Uma carta a Ancelotti
Odete é uma brasileira real. Desempregada, analfabeta, mas sabe de cor todas as letras que tocam no rádio. Nossa heroína sai todos os dias atrás de emprego de carteira assinada, mas faz bicos como diarista e quando arruma um trocado, vais aos jogos do seu amado Paysandu. E foi assim que conheci Odete.
“Syanne, como jornalista boa que tu és, escreve uma carta pra mim?” O pedido de Odete me deixou com um nó na garganta. Era só o começo de uma overdose de emoção. Me senti a própria personagem de Fernanda Montenegro, no clássico “Central do Brasil, no qual ela escreve cartas para pessoas iletradas como a minha mais nova amiga, Odete. Decidi ajudá-la a realizar seu desejo: escrever uma carta para Ancelotti, técnico da Seleção. A danada sentou-se a meu lado e começou a ditar uma mensagem desconcertante:
Caro Ancelotti,
Muito prazer! Meu nome é Odete, tenho 42 anos e sou louca por futebol. Sei que o senhor não deve ler minha carta. Aliás, quem ainda escreve e, mais ainda, lê cartas? Mesmo assim resolvi lhe escrever pra fazer um pedido em nome da grande maioria dos torcedores brasileiros: escale o Endrick, por favor!!! O senhor não consegue enxergar que ele é o único, ali, que traz a alma do futebol brasileiro? Endrick é nosso menino, seu Ancelotti! Ele, sim, é nosso garoto de ouro. Não se preocupe em arriscá-lo. Ele tem personalidade de sobra pra jogar como titular e, literalmente, partir pra cima de qualquer adversário. Do Haiti à Argentina!

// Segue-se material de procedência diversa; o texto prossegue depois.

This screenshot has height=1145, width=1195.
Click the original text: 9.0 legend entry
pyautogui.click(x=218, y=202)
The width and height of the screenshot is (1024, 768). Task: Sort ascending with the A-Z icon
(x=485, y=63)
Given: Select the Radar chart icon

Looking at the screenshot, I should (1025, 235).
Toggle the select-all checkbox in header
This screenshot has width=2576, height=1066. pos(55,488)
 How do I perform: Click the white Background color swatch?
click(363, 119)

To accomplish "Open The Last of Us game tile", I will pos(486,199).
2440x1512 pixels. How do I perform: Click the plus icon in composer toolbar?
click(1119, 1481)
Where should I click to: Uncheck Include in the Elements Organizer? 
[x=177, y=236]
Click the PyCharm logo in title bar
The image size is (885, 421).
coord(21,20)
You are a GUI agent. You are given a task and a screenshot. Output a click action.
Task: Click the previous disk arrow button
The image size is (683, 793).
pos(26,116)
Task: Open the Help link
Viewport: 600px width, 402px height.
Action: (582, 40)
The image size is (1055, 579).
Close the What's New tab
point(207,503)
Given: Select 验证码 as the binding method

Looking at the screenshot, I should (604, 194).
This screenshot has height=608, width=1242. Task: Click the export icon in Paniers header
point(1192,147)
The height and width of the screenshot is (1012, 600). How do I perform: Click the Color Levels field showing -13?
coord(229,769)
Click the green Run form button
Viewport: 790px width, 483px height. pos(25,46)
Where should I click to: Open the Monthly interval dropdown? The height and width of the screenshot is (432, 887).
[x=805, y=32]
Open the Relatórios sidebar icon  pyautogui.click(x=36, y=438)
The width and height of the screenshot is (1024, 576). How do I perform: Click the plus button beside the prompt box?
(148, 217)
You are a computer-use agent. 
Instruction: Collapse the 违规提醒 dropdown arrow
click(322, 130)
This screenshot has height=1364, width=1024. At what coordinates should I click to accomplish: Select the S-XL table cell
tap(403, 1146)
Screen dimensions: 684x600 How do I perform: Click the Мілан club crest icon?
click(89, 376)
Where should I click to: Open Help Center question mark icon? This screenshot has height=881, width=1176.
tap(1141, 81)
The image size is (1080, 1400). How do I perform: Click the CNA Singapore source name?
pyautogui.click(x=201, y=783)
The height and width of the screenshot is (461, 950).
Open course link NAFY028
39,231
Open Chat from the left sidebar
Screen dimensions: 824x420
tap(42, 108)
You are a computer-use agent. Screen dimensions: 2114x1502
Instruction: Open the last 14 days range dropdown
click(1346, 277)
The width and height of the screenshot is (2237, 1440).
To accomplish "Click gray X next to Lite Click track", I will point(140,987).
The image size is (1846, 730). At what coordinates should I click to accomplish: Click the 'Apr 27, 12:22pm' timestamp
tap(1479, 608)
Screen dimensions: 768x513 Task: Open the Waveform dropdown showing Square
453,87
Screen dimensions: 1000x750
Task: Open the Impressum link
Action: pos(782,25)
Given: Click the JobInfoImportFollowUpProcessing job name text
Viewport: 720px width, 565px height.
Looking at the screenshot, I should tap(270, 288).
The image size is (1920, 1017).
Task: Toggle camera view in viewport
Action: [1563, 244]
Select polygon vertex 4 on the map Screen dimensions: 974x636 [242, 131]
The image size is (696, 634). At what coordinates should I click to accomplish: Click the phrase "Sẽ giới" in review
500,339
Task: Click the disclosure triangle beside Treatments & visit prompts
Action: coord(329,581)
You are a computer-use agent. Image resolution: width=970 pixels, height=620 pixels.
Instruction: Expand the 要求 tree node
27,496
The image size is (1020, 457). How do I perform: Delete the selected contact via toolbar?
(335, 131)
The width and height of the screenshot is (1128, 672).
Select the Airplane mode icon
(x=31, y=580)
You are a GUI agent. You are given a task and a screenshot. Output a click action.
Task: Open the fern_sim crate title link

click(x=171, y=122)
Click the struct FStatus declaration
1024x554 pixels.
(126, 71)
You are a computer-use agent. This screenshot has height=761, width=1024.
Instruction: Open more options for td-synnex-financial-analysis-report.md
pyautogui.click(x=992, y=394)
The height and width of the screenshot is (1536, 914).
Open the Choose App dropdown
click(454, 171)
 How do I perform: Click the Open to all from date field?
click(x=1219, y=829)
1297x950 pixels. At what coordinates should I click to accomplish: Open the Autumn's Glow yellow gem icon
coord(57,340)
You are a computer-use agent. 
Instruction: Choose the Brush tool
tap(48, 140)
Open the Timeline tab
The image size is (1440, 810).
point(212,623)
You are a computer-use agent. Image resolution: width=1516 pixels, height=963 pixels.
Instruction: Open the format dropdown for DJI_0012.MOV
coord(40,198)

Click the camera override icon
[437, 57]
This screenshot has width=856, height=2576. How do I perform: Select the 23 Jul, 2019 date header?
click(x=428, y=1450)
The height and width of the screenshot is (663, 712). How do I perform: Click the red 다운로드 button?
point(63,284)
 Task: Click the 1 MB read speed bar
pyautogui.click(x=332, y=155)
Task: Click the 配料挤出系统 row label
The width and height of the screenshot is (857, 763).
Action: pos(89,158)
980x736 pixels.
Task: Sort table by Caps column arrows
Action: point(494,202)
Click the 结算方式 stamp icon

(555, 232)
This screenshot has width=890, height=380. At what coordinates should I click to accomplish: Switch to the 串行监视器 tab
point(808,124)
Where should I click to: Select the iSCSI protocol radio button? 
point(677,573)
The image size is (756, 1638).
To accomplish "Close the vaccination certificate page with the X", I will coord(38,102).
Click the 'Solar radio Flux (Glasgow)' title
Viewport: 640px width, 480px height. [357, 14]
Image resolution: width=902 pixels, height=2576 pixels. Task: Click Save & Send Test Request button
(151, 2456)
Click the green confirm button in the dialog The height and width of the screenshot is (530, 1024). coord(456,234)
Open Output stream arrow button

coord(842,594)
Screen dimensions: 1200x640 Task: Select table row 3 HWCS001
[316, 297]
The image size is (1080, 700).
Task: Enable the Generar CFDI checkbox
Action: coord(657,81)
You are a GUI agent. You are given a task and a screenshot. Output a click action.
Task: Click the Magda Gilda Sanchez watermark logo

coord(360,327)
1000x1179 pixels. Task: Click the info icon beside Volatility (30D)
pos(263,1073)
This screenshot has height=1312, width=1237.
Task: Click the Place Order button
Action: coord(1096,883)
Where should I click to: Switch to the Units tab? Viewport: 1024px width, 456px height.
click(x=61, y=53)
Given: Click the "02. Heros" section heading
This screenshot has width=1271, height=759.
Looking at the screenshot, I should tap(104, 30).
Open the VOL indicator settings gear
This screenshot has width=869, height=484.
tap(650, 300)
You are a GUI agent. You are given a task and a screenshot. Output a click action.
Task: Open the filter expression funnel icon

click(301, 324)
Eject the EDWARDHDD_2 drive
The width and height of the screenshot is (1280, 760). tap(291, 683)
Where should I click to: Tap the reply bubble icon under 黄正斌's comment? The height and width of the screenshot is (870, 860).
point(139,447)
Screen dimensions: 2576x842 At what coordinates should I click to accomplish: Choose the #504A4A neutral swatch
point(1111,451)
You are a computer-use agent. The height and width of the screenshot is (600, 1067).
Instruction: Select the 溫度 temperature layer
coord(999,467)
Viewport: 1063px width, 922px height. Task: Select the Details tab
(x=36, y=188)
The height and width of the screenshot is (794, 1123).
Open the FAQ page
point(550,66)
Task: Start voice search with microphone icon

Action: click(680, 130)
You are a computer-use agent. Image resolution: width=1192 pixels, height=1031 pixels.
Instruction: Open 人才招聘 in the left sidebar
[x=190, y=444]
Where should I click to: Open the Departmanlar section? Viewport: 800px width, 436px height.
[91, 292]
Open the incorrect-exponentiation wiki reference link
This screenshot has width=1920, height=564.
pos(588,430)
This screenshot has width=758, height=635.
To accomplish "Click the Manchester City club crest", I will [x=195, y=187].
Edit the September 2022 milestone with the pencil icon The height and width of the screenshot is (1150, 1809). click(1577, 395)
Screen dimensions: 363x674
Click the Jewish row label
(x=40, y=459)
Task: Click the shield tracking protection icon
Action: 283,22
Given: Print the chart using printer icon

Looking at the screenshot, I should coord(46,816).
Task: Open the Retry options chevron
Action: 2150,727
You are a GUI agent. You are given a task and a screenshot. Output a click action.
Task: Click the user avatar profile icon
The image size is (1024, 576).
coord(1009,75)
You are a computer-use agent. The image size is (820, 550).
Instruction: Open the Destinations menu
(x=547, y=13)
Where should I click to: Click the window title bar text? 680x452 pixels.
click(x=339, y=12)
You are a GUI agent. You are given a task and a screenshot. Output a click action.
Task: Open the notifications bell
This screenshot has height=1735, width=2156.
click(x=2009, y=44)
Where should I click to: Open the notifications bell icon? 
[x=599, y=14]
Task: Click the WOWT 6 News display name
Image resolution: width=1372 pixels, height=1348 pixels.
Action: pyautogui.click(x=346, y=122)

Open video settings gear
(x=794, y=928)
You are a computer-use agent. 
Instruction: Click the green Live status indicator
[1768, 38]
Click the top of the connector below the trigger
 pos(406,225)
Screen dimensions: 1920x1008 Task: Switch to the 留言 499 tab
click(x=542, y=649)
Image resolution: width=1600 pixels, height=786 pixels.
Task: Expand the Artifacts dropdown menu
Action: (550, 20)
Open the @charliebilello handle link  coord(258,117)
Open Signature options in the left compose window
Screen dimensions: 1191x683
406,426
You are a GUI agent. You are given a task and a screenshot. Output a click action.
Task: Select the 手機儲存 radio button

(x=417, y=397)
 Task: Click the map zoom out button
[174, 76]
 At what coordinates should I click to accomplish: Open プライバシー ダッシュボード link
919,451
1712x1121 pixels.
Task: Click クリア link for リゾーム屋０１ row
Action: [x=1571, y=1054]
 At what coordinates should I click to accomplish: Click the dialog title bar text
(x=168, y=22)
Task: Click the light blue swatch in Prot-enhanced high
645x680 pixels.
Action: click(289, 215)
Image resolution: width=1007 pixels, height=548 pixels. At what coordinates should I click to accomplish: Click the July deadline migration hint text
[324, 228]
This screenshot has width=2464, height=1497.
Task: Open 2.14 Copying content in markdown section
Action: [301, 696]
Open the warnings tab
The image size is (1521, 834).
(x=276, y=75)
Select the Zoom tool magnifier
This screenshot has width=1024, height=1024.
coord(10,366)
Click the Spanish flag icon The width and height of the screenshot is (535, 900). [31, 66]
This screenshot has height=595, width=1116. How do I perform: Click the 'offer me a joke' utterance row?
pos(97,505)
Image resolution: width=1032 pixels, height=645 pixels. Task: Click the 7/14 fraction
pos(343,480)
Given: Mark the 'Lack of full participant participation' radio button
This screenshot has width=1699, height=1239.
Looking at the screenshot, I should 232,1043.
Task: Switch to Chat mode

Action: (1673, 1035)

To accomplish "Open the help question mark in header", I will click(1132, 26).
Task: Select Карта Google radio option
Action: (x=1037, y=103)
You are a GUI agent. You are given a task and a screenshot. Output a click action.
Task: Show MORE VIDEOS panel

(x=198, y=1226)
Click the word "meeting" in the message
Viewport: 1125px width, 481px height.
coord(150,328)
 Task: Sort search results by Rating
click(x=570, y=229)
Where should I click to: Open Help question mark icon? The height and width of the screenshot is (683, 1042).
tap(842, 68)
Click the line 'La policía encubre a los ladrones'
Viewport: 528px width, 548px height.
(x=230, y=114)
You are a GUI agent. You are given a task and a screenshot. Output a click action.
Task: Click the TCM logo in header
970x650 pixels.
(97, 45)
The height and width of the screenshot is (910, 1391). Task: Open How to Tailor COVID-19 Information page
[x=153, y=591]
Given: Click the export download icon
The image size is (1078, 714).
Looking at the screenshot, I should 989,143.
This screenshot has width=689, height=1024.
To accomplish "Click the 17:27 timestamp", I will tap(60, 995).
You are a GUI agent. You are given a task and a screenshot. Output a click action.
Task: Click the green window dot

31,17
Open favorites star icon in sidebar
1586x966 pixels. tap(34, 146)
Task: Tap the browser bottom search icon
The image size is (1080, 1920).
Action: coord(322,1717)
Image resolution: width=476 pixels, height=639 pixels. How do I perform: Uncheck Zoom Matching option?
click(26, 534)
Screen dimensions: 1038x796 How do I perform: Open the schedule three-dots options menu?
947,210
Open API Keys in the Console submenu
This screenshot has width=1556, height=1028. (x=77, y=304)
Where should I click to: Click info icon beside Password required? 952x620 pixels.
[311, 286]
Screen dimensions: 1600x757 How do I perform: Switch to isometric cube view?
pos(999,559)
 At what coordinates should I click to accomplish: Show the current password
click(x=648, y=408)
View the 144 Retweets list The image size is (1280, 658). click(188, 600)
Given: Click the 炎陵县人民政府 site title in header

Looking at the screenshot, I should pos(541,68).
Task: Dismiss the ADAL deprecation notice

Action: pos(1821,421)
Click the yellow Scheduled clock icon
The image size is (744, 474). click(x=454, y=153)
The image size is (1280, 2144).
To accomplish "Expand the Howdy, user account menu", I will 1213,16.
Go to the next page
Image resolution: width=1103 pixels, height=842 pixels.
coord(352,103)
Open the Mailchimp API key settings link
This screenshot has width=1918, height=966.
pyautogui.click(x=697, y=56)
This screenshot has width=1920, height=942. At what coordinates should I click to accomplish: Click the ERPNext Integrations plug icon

Seu time não tem jogadas, caro treinador. É só chutão pra frente, nem parece uma Seleção Brasileira jogando. Endrick traz nossa identidade pra dentro de campo. É só tocar pro moleque pro jogo incendiar. Em nome do torcedor brasileiro, por favor, deixa o menino jogar!
Ass: Odete Pereira Silva
Ao contrário da ficção, onde a personagem de Fernanda Montenegro enganava os analfabetos e não mandava as cartas, a enviei para os EUA. A carta, como vocês puderam perceber, é inundada por uma simplicidade e ingenuidade comoventes. Foi essa a melhor maneira que encontrei para tentar traduzir a alma brasileira nesse momento. Chegou a hora de assinar embaixo na esperança de, enfim, começar a mostrar o peso da única Seleção pentacampeã mundial.